- _Objective_:
Copy the lines word for word, from the line that contains "At what coordinates" through the last of the lines. Leave the pictures out of your answer.

- _Data excerpts_:

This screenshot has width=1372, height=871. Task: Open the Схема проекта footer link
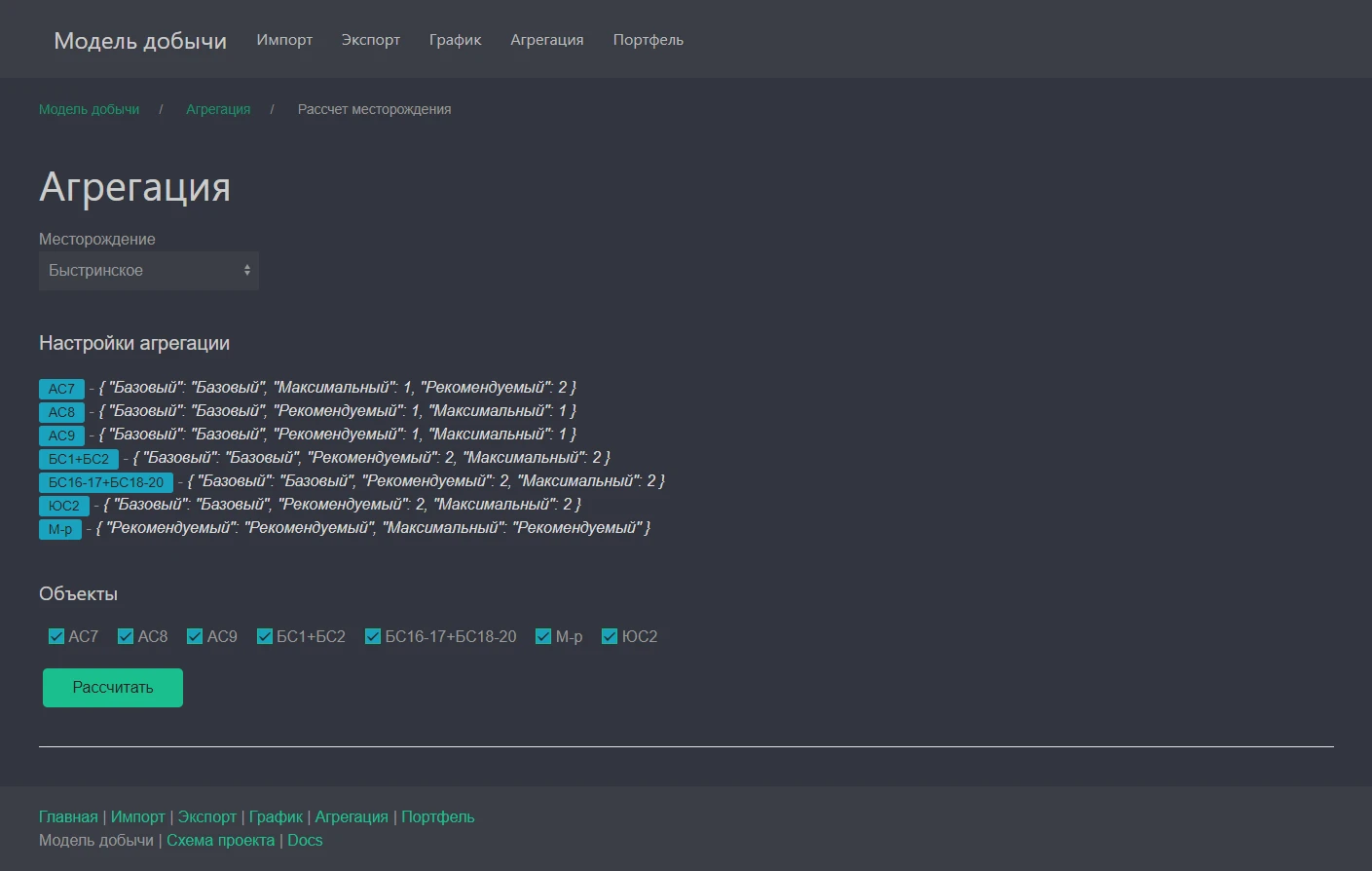(220, 840)
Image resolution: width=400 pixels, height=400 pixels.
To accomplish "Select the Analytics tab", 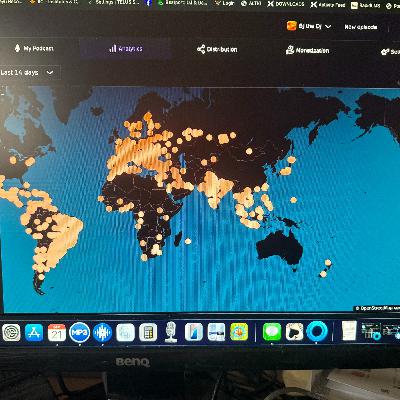I will [x=126, y=49].
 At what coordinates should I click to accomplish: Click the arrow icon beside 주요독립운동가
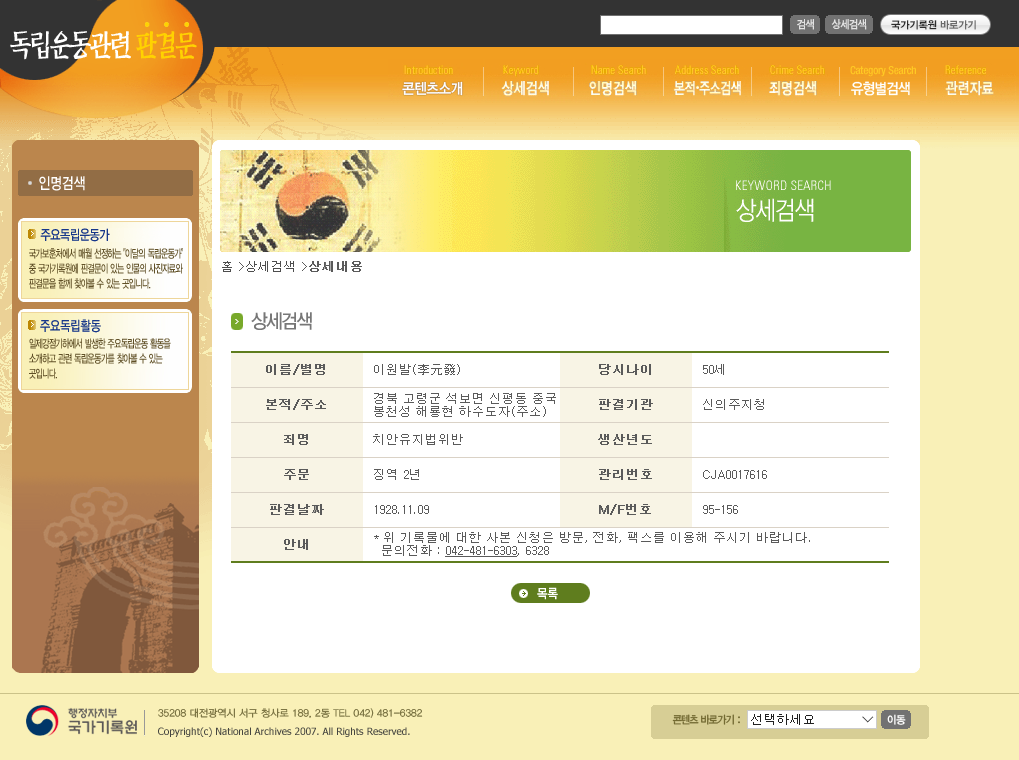pyautogui.click(x=32, y=234)
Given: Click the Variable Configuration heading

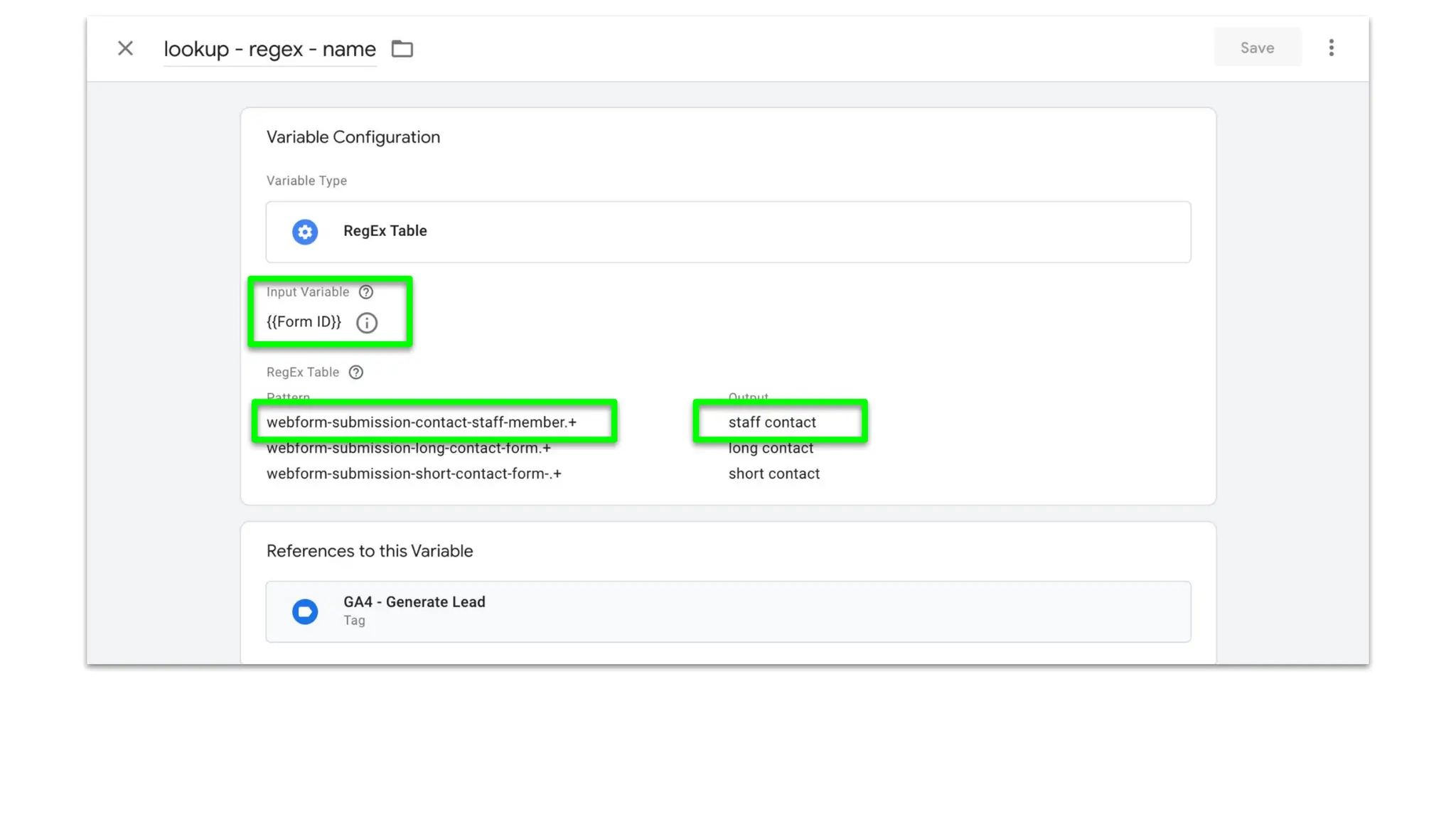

- _Task response_:
 At what coordinates should I click to accomplish: Click the arrow icon beside 주요독립운동가
pyautogui.click(x=32, y=234)
Given: Click the Variable Configuration heading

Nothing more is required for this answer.